Quantum Mechanics. In order of recommendation Weinberg, Shankar, Townsend. I hate Sakurai. Townsend covers too little but its treatment of the matrix methods for QM is very sensible. Shankar is a nice book. Easy, fairly rigorous, and covers most of what you need to learn. Once you know QM it's a poor reference because of how easy and long it is. Weinberg is my favorite, if only because he assumes at least some familiarity with GR which I think a physicist should have.
Quantum Field Theory. I like Zee. Read that first. Peskin&Schroeder and Srednicki and Ryder are others. From here you should be able to understand modern theoretical physics enough to look up stuff to learn on your own.
More books that are very useful but don't fit into a category
Geometry, Topology, and Physics by Nakahara
Gauge Fields, Knots, and Gravity by Baez
Geometrical Methods of Mathematical Physics by Schutz
Linear Operators for Quantum Mechanics by Jordan
Note on Differential Geometry by Hicks
Mathematical Physics by Geroch
The Road to Reality by Penrose.

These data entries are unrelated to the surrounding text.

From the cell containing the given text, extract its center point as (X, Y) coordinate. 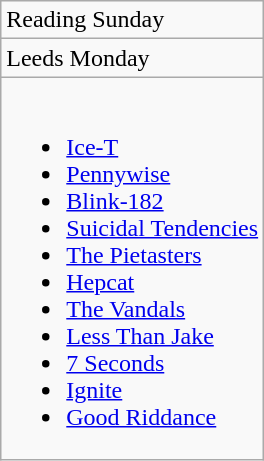
Leeds Monday (132, 58)
Ice-TPennywiseBlink-182Suicidal TendenciesThe PietastersHepcatThe VandalsLess Than Jake7 SecondsIgniteGood Riddance (132, 268)
Reading Sunday (132, 20)
From the cell containing the given text, extract its center point as (x, y) coordinate. 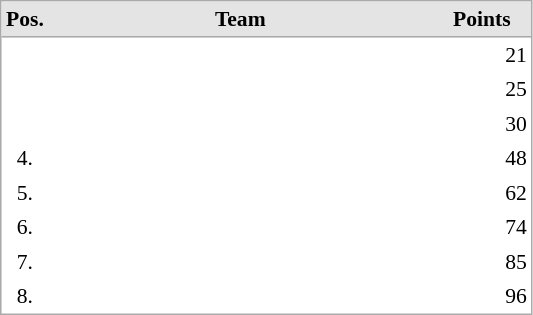
85 (482, 261)
25 (482, 89)
6. (26, 227)
Points (482, 20)
48 (482, 158)
8. (26, 296)
74 (482, 227)
Pos. (26, 20)
96 (482, 296)
21 (482, 55)
30 (482, 123)
4. (26, 158)
7. (26, 261)
Team (240, 20)
5. (26, 193)
62 (482, 193)
Identify which cell holds the provided text, then report its (x, y) central coordinate. 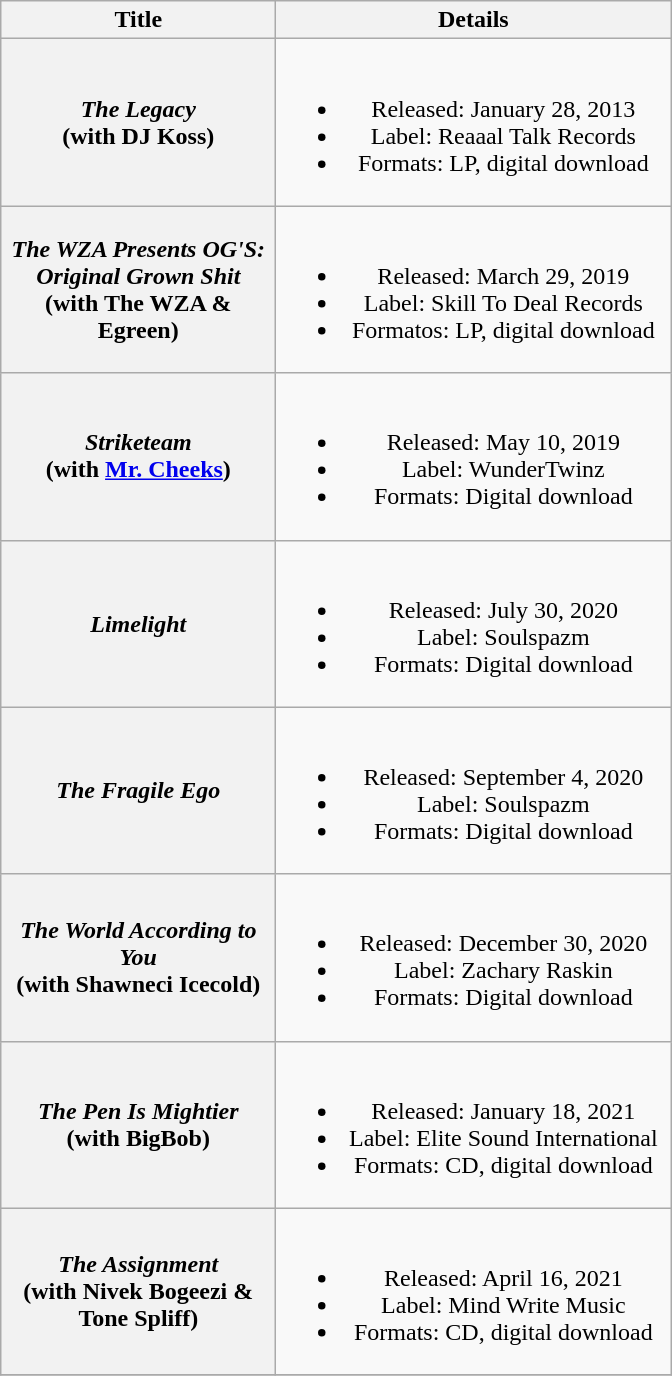
The Assignment(with Nivek Bogeezi & Tone Spliff) (138, 1292)
Limelight (138, 624)
Released: December 30, 2020Label: Zachary RaskinFormats: Digital download (474, 958)
The Legacy(with DJ Koss) (138, 122)
Striketeam(with Mr. Cheeks) (138, 456)
The WZA Presents OG'S: Original Grown Shit(with The WZA & Egreen) (138, 290)
Released: July 30, 2020Label: SoulspazmFormats: Digital download (474, 624)
The World According to You(with Shawneci Icecold) (138, 958)
Title (138, 20)
Released: April 16, 2021Label: Mind Write MusicFormats: CD, digital download (474, 1292)
Details (474, 20)
Released: May 10, 2019Label: WunderTwinzFormats: Digital download (474, 456)
Released: September 4, 2020Label: SoulspazmFormats: Digital download (474, 790)
Released: January 18, 2021Label: Elite Sound InternationalFormats: CD, digital download (474, 1124)
Released: January 28, 2013Label: Reaaal Talk RecordsFormats: LP, digital download (474, 122)
Released: March 29, 2019Label: Skill To Deal RecordsFormatos: LP, digital download (474, 290)
The Pen Is Mightier(with BigBob) (138, 1124)
The Fragile Ego (138, 790)
Detect which cell encompasses the target text, then output its (X, Y) center coordinate. 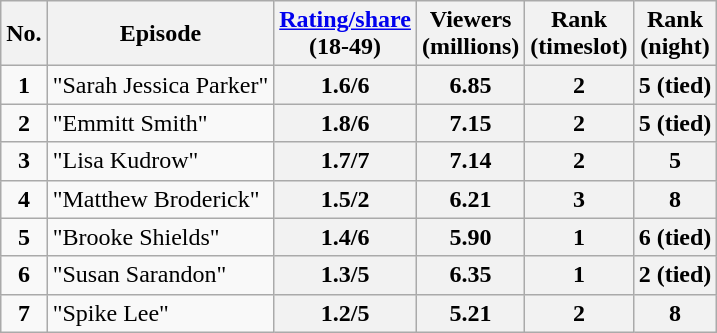
6.21 (470, 199)
4 (24, 199)
7 (24, 313)
Rating/share(18-49) (346, 34)
7.15 (470, 123)
5.90 (470, 237)
"Susan Sarandon" (160, 275)
Rank(timeslot) (579, 34)
Episode (160, 34)
"Brooke Shields" (160, 237)
1.8/6 (346, 123)
1.2/5 (346, 313)
2 (tied) (675, 275)
1.3/5 (346, 275)
"Lisa Kudrow" (160, 161)
6.35 (470, 275)
1.7/7 (346, 161)
1.6/6 (346, 85)
"Sarah Jessica Parker" (160, 85)
"Emmitt Smith" (160, 123)
1.5/2 (346, 199)
7.14 (470, 161)
No. (24, 34)
6 (tied) (675, 237)
"Matthew Broderick" (160, 199)
6 (24, 275)
Rank(night) (675, 34)
Viewers(millions) (470, 34)
"Spike Lee" (160, 313)
1.4/6 (346, 237)
5.21 (470, 313)
6.85 (470, 85)
Output the [x, y] coordinate of the center of the cell containing the given text.  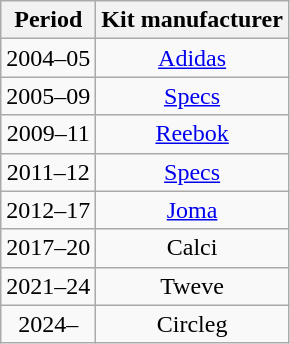
Kit manufacturer [192, 20]
Joma [192, 210]
2011–12 [48, 172]
2004–05 [48, 58]
2024– [48, 324]
Period [48, 20]
Calci [192, 248]
2012–17 [48, 210]
2005–09 [48, 96]
2017–20 [48, 248]
Adidas [192, 58]
2009–11 [48, 134]
2021–24 [48, 286]
Reebok [192, 134]
Circleg [192, 324]
Tweve [192, 286]
Extract the [x, y] coordinate from the center of the cell holding the provided text.  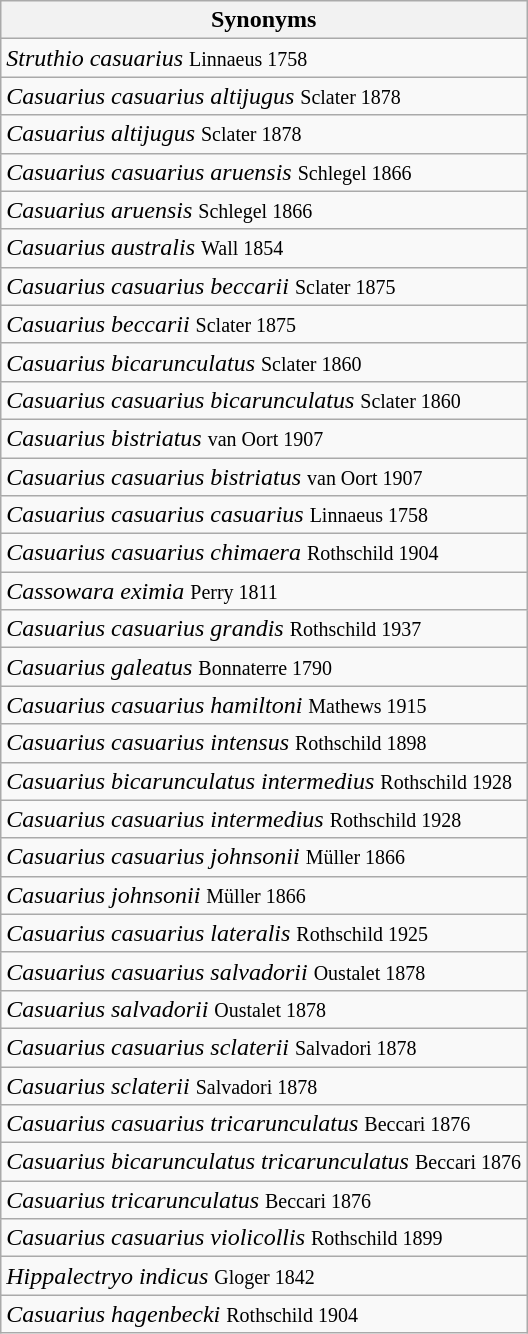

This is a controversial book because it's written under the guise of being a popular book. It's advertised as The diligent reader can learn all there is behind modern theoretical physics from this book regardless of what they know. This is just false. All the reviews you see on Amazon or elsewhere are from people who don't know enough math and physics to read this. But once you do, say you are familiar with all of my recommendations for math and the physics above, it's actually a very interesting book to explore what you know and see Penrose's intuition. He was a great physicist once even if he may have lost his mind now.